Entrevistas

Lídia Jorge e o 25 de Abril

No romance passaram 30 anos e não 40 como os que se comemoram amanhã. Ainda assim é um olhar para algo longínquo o que se faz n’ Os Memoráveis, o mais recente romance de Lídia Jorge e sobre o qual falámos numa tarde de início de Março que mais parecia de Verão. No livro, uma jornalista procura os heróis do 25 de Abril para fazer um documentário para a CBS e tem como base quatro perguntas fundamentais. Depois de ouvir a escritora dizer coisas lindas sobre o que é uma revolução que tive a oportunidade de partilhar na edição nº 337 da Time Out – “numa revolução a sociedade fica jovem, fica com 18 anos, mesmo as pessoas que vão morrer e são muito velhas” – partilho aqui as quatro perguntas do documentário respondidas por Lídia Jorge, que por falta de espaço acabaram por ter de ficar de fora do artigo:

Onde estava no 25 de Abril?
Estava em Moçambique, onde dava aulas, e foi um militar que me veio dizer. Ainda estavam todos muito receosos que fosse uma intentona como as Caldas, um golpe falhado. À medida que as notícias foram chegando percebemos que não. Foi um dia muito feliz.

O que sentiu na altura?
Uma grande felicidade. Eu fiz pouco para que acontecesse a revolução. Não fiz nada, apenas desejei. Andei nas lutas estudantis, a correr à frente da polícia. E em reuniões que aconteciam entre a Faculdade de Letras e a de Direito. Era uma sensação extraordinária de desafiarmos o que estava a acontecer. Não fiz nada, mas desejei tanto.

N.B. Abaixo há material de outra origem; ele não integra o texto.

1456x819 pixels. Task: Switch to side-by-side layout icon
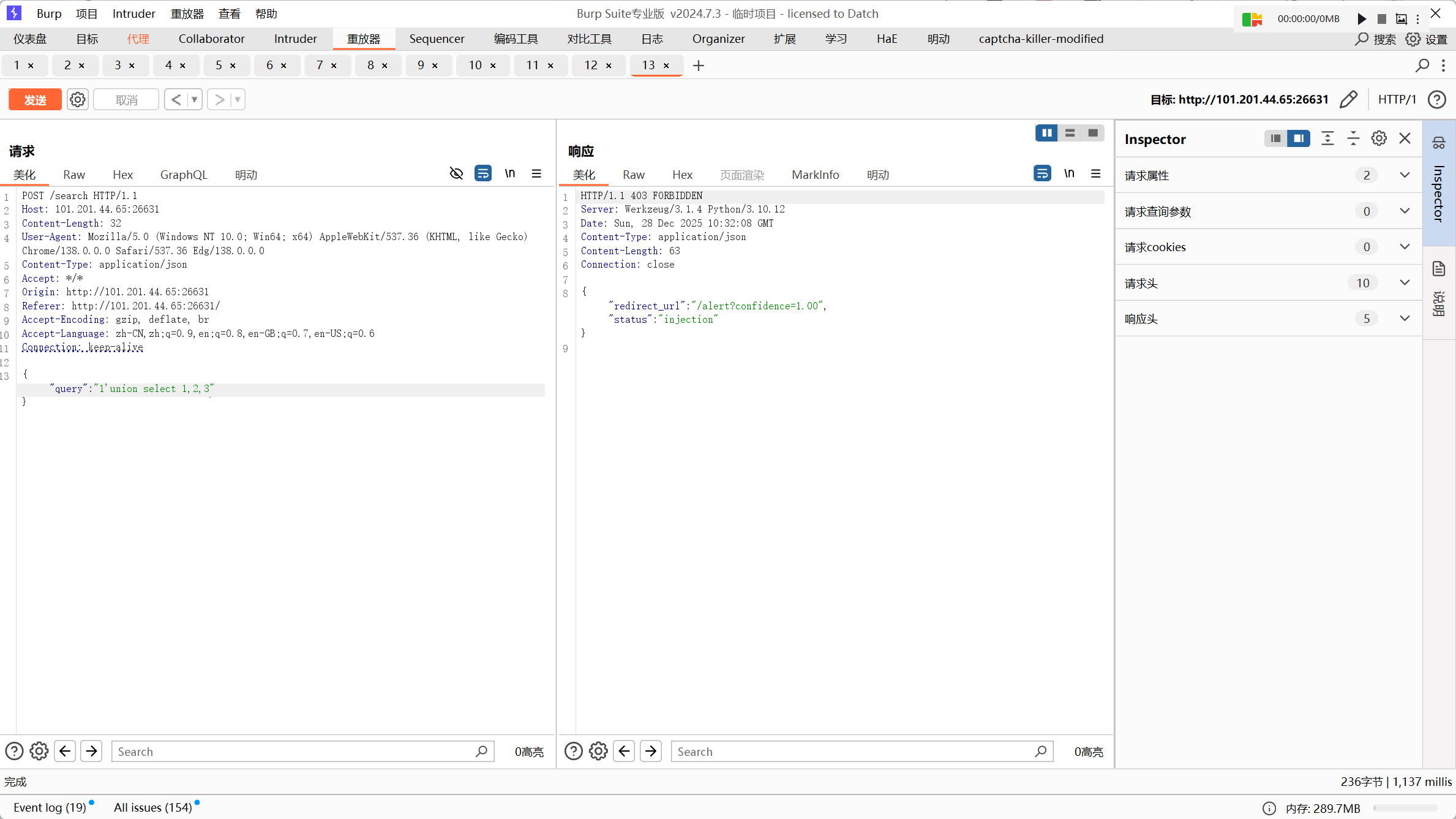coord(1046,133)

Que balanço faz agora, passados 30 anos?
Faço um balanço muito positivo. O país deu um salto tão grande que hoje podemos dizer que há netos de analfabetos que são doutores em Cambridge e na universidade de Harvard. Foi um salto brutal. Do ponto de vista da cultura, da ciência, dos meios, da capacidade crítica, da escolarização, tudo isso foi um salto brutal. Há um outro lado que infelizmente foi um falhanço: a questão do desenvolvimento económico, e a justiça, que continua a ser digna do século XIX. A injustiça portuguesa é a grande instituição que veio do Salazar e se mantém até hoje, com os acentos em famílias de interesses que devoraram o nosso desenvolvimento. O espírito crítico que adquirimos ainda não foi suficiente para inverter o nosso pensamento indolente, de espera, de medo, de segredo. E estas duas coisas casadas – uma injustiça feita em proveito de alguns e uma passividade – foram fatais. Foi isso que nos conduziu até aqui. E continua, basta abrir os jornais do dia. É um balanço de meia tigela, portanto.

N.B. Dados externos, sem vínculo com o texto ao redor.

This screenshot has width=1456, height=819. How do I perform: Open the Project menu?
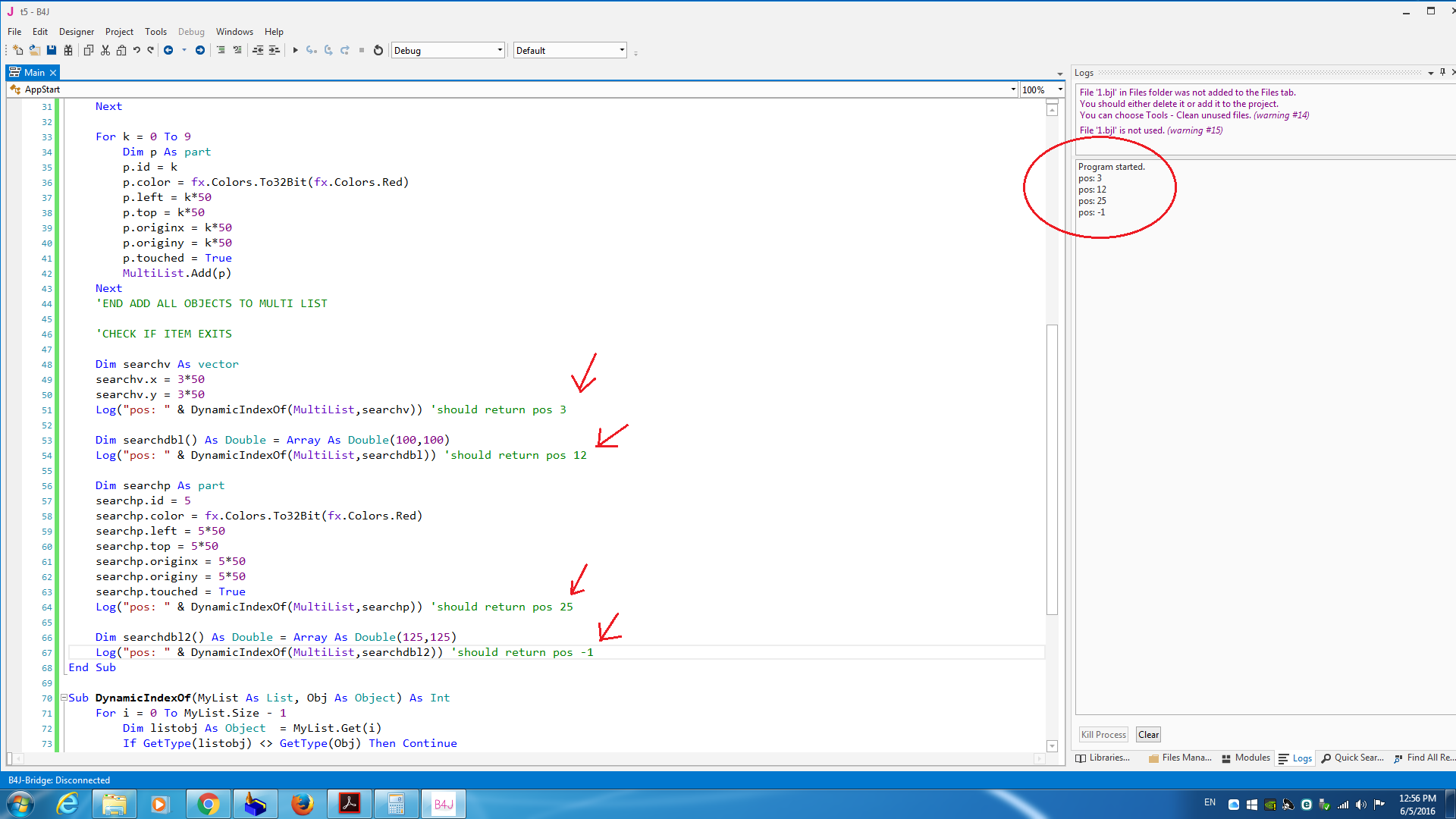[119, 32]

Qual a melhor imagem que guarda de tudo o que aconteceu?
São tantas… talvez seja o relato que eu ouvi de uma rapariga que se despiu uns dias a seguir ao 25 de Abril, no Rossio. Foi um escândalo, mas ao mesmo tempo completamente compreensível. Eu lembro-me que nós tínhamos inveja dessa coragem, porque também tínhamos vontade de nos despirmos, de tal forma nos sentíamos livres. Que os militares me desculpem, e os cravos me desculpem, mas essa imagem dessa rapariga como ma descreveram, eu acho que ela é a imagem da essência da liberdade: é despir a roupa e enfrentar o olhar de todos, mostrarmos como nascemos, aqui estamos.